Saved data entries
────────────────────────────────────────
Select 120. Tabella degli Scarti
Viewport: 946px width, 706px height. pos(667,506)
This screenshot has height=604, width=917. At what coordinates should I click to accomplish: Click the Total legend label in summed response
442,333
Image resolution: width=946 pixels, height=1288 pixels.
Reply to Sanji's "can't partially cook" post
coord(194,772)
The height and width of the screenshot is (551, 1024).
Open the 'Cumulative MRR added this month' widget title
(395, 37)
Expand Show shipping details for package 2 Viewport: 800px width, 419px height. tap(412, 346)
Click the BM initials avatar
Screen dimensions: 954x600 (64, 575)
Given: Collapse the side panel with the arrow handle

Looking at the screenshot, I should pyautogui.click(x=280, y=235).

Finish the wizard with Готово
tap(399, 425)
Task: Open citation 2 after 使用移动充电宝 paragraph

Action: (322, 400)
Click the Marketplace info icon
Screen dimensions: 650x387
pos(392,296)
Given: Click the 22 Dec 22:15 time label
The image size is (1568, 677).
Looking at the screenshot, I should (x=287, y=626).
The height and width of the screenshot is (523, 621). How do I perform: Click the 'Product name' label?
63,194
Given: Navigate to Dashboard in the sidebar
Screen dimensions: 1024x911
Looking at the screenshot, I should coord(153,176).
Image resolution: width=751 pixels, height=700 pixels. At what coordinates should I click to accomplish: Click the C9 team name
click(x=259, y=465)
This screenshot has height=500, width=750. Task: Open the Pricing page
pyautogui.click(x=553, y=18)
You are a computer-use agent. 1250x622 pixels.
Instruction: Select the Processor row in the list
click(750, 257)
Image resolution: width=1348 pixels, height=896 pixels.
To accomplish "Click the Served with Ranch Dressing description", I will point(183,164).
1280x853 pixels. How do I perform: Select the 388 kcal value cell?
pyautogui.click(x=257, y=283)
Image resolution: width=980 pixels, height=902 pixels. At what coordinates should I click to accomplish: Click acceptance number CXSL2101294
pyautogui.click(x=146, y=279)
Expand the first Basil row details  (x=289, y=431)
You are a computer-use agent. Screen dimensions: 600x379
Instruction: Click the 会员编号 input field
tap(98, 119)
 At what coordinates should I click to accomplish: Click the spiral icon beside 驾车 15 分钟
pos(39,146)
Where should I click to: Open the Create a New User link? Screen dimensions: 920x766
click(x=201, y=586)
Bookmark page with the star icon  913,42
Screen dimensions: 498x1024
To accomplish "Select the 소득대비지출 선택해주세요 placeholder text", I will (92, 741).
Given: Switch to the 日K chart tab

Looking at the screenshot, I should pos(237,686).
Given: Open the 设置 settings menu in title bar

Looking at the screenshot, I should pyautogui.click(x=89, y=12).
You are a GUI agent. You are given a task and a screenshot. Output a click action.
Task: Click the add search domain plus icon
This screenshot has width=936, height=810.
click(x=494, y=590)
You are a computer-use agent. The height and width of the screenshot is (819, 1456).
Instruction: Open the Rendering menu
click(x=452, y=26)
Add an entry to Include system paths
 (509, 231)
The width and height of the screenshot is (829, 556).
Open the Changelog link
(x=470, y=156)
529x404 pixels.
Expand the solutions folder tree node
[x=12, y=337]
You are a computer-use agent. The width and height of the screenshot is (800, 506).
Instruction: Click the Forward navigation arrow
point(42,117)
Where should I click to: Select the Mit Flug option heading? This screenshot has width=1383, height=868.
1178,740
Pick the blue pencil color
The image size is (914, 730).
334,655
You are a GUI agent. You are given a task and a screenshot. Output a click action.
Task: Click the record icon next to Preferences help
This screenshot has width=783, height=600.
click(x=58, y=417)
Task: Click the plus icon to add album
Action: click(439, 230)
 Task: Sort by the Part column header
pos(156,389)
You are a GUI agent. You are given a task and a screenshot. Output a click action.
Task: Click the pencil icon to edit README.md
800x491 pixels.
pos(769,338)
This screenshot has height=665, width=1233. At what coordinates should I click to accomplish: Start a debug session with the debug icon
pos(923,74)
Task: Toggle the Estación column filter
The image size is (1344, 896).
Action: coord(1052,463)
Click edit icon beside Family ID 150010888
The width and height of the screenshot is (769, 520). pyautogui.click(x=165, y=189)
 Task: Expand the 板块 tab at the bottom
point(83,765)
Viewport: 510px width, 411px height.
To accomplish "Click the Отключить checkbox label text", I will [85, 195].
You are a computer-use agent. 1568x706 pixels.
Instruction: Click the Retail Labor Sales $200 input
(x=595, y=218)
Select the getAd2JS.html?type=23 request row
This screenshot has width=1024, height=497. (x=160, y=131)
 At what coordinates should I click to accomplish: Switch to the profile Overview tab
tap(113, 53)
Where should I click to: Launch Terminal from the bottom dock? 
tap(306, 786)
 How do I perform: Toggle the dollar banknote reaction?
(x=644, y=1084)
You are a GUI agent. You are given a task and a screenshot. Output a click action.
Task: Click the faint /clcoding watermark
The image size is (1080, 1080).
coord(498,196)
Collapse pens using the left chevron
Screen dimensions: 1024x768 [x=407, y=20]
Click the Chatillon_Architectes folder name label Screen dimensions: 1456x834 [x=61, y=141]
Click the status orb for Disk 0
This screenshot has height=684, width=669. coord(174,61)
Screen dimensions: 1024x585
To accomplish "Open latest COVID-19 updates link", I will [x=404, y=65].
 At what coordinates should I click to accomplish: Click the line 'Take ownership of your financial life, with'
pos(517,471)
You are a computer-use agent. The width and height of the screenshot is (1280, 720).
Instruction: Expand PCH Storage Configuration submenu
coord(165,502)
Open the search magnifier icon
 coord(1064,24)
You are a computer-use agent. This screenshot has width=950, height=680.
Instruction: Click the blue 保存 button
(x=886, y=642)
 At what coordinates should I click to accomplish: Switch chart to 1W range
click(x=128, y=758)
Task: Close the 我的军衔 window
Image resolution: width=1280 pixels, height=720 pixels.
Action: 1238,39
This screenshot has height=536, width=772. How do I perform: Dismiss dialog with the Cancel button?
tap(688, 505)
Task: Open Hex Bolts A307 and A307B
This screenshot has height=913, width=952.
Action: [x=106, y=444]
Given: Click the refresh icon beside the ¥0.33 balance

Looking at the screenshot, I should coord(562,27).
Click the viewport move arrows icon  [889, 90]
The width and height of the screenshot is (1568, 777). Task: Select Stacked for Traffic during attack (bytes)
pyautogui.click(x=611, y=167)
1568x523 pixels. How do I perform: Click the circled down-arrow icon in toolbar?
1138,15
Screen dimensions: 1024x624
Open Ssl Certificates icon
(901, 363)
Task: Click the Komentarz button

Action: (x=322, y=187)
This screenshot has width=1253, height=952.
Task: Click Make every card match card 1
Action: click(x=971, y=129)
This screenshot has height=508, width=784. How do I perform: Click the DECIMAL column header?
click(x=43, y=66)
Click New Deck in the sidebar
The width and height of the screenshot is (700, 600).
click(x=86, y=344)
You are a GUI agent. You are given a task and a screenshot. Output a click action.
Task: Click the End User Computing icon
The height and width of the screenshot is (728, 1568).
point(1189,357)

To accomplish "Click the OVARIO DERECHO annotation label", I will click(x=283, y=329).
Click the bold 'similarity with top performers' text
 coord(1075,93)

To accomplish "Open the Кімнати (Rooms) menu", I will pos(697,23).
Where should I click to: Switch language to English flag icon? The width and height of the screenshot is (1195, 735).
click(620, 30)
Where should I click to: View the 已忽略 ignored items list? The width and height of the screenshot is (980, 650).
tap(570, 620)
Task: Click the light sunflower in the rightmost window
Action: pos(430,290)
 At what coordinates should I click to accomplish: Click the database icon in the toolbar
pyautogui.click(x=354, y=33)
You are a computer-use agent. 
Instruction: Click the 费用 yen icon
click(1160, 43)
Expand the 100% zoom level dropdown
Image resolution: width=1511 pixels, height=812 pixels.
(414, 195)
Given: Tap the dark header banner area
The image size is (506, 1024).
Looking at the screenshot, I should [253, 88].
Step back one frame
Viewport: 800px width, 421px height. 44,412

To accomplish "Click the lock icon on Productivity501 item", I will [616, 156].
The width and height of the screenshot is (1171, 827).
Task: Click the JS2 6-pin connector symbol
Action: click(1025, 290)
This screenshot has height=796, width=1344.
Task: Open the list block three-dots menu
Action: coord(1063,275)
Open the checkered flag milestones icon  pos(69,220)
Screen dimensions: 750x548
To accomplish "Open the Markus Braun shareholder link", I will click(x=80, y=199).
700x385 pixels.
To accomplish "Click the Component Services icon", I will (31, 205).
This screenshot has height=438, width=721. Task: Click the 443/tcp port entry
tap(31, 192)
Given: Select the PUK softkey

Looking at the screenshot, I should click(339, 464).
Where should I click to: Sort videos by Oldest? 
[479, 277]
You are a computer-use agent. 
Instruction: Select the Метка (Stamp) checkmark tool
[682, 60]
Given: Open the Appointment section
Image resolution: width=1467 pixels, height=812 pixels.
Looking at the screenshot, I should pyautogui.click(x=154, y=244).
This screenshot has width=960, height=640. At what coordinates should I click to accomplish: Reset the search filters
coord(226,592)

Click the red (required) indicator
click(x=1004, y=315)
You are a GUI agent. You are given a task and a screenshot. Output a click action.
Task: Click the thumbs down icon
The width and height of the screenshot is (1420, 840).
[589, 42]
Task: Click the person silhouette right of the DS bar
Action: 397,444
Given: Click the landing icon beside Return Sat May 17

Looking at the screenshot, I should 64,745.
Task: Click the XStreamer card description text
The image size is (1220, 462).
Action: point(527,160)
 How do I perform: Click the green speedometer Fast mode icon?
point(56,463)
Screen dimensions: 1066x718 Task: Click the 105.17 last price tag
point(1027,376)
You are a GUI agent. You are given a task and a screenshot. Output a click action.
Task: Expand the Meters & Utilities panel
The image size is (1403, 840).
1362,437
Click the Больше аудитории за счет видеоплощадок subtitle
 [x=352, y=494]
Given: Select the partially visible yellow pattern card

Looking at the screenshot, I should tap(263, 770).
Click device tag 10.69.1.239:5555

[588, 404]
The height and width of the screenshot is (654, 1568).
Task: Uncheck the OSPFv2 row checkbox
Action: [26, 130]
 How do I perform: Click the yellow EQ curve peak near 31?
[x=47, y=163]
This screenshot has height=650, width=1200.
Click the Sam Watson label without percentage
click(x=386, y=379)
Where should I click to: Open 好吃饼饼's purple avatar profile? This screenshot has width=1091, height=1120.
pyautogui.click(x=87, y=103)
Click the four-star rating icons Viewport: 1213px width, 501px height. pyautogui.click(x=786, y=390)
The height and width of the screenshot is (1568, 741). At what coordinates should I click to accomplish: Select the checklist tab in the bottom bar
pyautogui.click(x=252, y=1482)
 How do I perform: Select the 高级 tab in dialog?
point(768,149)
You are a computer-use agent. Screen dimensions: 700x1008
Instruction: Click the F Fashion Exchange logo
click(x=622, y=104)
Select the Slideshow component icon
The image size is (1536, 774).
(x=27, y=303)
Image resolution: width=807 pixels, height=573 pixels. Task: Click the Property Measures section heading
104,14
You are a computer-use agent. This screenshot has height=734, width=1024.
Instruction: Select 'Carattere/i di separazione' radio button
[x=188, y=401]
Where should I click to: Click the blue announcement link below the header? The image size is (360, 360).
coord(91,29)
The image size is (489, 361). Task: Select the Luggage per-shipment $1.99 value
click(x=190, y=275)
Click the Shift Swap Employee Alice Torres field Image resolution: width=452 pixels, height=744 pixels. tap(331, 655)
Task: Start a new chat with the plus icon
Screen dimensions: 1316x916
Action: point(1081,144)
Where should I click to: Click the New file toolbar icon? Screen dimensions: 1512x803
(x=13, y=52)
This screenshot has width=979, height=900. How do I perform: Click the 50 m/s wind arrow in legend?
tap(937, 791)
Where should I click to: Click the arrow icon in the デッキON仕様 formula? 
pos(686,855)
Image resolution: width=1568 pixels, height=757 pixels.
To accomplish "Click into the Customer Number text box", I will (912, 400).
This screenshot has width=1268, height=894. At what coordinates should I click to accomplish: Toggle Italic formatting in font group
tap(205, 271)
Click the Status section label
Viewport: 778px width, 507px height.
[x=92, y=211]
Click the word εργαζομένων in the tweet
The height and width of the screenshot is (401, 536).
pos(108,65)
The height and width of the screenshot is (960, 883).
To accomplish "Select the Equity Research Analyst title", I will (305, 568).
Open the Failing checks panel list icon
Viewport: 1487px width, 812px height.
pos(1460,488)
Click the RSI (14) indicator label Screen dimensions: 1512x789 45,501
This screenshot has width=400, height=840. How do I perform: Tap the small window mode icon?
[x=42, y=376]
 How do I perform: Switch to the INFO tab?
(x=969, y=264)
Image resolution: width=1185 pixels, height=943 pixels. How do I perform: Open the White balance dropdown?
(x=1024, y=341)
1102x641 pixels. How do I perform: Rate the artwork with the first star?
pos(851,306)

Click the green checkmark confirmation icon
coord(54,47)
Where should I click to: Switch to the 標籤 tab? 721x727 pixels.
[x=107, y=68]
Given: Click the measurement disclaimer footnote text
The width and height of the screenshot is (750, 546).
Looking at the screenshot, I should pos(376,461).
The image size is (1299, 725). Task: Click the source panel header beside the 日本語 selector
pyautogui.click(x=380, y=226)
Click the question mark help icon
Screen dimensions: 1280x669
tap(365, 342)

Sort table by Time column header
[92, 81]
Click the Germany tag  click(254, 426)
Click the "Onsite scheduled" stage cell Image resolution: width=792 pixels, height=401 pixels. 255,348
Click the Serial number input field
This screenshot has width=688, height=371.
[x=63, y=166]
────────────────────────────────────────
- [TASK DIRECTIONS]
Each line of the records above, from the first through the one containing "Image resolution: width=1348", is to be retyped exactly; no other line belongs.

- [OUTPUT FOR THIS TASK]
Select 120. Tabella degli Scarti
Viewport: 946px width, 706px height. pos(667,506)
This screenshot has height=604, width=917. At what coordinates should I click to accomplish: Click the Total legend label in summed response
442,333
Image resolution: width=946 pixels, height=1288 pixels.
Reply to Sanji's "can't partially cook" post
coord(194,772)
The height and width of the screenshot is (551, 1024).
Open the 'Cumulative MRR added this month' widget title
(395, 37)
Expand Show shipping details for package 2 Viewport: 800px width, 419px height. tap(412, 346)
Click the BM initials avatar
Screen dimensions: 954x600 (64, 575)
Given: Collapse the side panel with the arrow handle

Looking at the screenshot, I should pyautogui.click(x=280, y=235).

Finish the wizard with Готово
tap(399, 425)
Task: Open citation 2 after 使用移动充电宝 paragraph

Action: (322, 400)
Click the Marketplace info icon
Screen dimensions: 650x387
pos(392,296)
Given: Click the 22 Dec 22:15 time label
The image size is (1568, 677).
Looking at the screenshot, I should (x=287, y=626).
The height and width of the screenshot is (523, 621). How do I perform: Click the 'Product name' label?
63,194
Given: Navigate to Dashboard in the sidebar
Screen dimensions: 1024x911
Looking at the screenshot, I should coord(153,176).
Image resolution: width=751 pixels, height=700 pixels. At what coordinates should I click to accomplish: Click the C9 team name
click(x=259, y=465)
This screenshot has height=500, width=750. Task: Open the Pricing page
pyautogui.click(x=553, y=18)
You are a computer-use agent. 1250x622 pixels.
Instruction: Select the Processor row in the list
click(750, 257)
Image resolution: width=1348 pixels, height=896 pixels.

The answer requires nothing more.